Massachusetts reports 1,004 new coronavirus cases


Photo: John Tlumacki / Boston Globe / Pool

Massachusetts Gov. Charlie Baker

Massachusetts reported 1,004 new coronavirus cases Thursday, a rise from the 888 new infections reported Wednesday. The death toll rose by 5. 

Thursday’s total marks the first day this week cases have topped 1,000. Previously, the state reported case numbers below 1,000 for three consecutive days, with Monday’s report marking the lowest number of cases reached statewide since early fall. 

The state reports two COVID-19 positivity rates—one with higher education testing and one without.
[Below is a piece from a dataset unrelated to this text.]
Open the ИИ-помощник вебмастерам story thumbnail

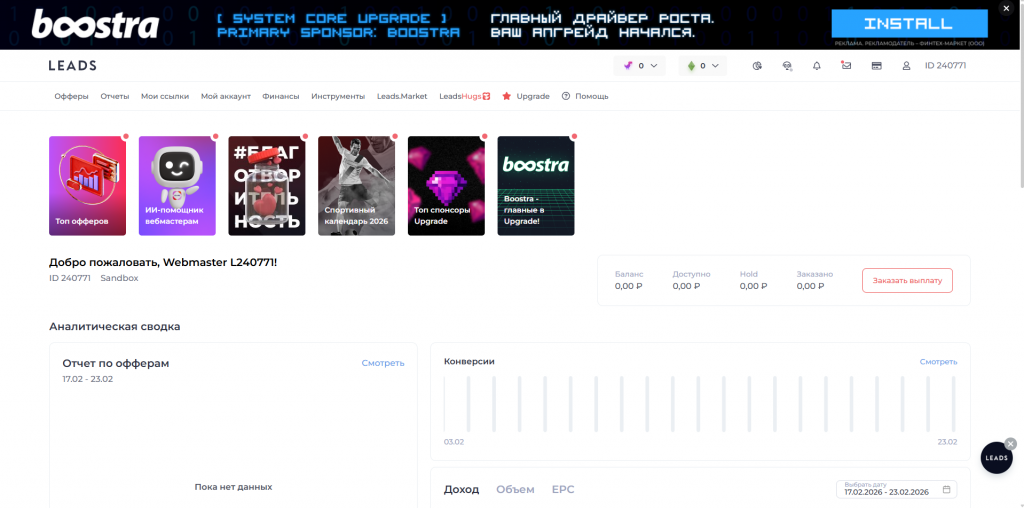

On Thursday, the seven-day test positivity rate with higher education testing removed sat at 2.4 percent, down from the 2.8 percent reported this time last week. The rate that includes higher education sits at 1.4 percent.

The state reported 469 hospitalizations Thursday, down from the 590 reported this time last week. Hospitalizations are steadily declining after they rose briefly in March.
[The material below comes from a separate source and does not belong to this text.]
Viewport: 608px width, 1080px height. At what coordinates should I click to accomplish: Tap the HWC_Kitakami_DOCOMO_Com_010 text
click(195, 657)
On Thursday, Massachusetts reported 97,118 new vaccinations, bringing the state’s total to 6,501,263. Over 40 percent of the state’s population is now fully inoculated against COVID-19—meaning they have received both doses of the vaccines manufactured by Moderna or Pfizer-BioNTech, or one dose of the Johnson & Johnson vaccine. 

The college entered its summer testing cycle on May 3, meaning the dashboard may not update as regularly. Monday’s dashboard update reported no positive COVID-19 tests out of the 338 tests administered on Friday. 
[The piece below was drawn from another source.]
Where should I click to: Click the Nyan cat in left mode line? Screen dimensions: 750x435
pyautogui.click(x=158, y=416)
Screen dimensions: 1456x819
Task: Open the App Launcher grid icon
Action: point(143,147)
Zero community members were reported to be in on-campus quarantine and isolation. 

The spring semester testing cycle concluded with 169 positive COVID-19 tests reported and a positivity rate of 0.21 percent, compared to the 60 cases and 0.12 percent positivity rate reported in the fall. Over the fall and spring semesters, 229 positive tests were reported, adding up to a 0.17 percent positivity rate. 

The college’s dashboard is typically updated daily Monday through Friday.  When it was first launched in August, the college opted for weekly updates before eventually shifting to twice weekly and then daily updates. Tabs for hospitalizations and the number of “invalid” results received by community members have since been removed from the dashboard after testing began in August. Invalid results are typically a result of user error and require re-testing. 

Administrators said in August the decision to remove hospitalizations was part of an effort to increase transparency, as the college was concerned it could not accurately track the metric. Invalid results were deemed “not valuable” data by “COVID Lead” Erik Muurisepp. 

The dashboard is not updated on weekends because Emerson’s testing site at Tufts Medical Center is closed on Saturdays and Sundays.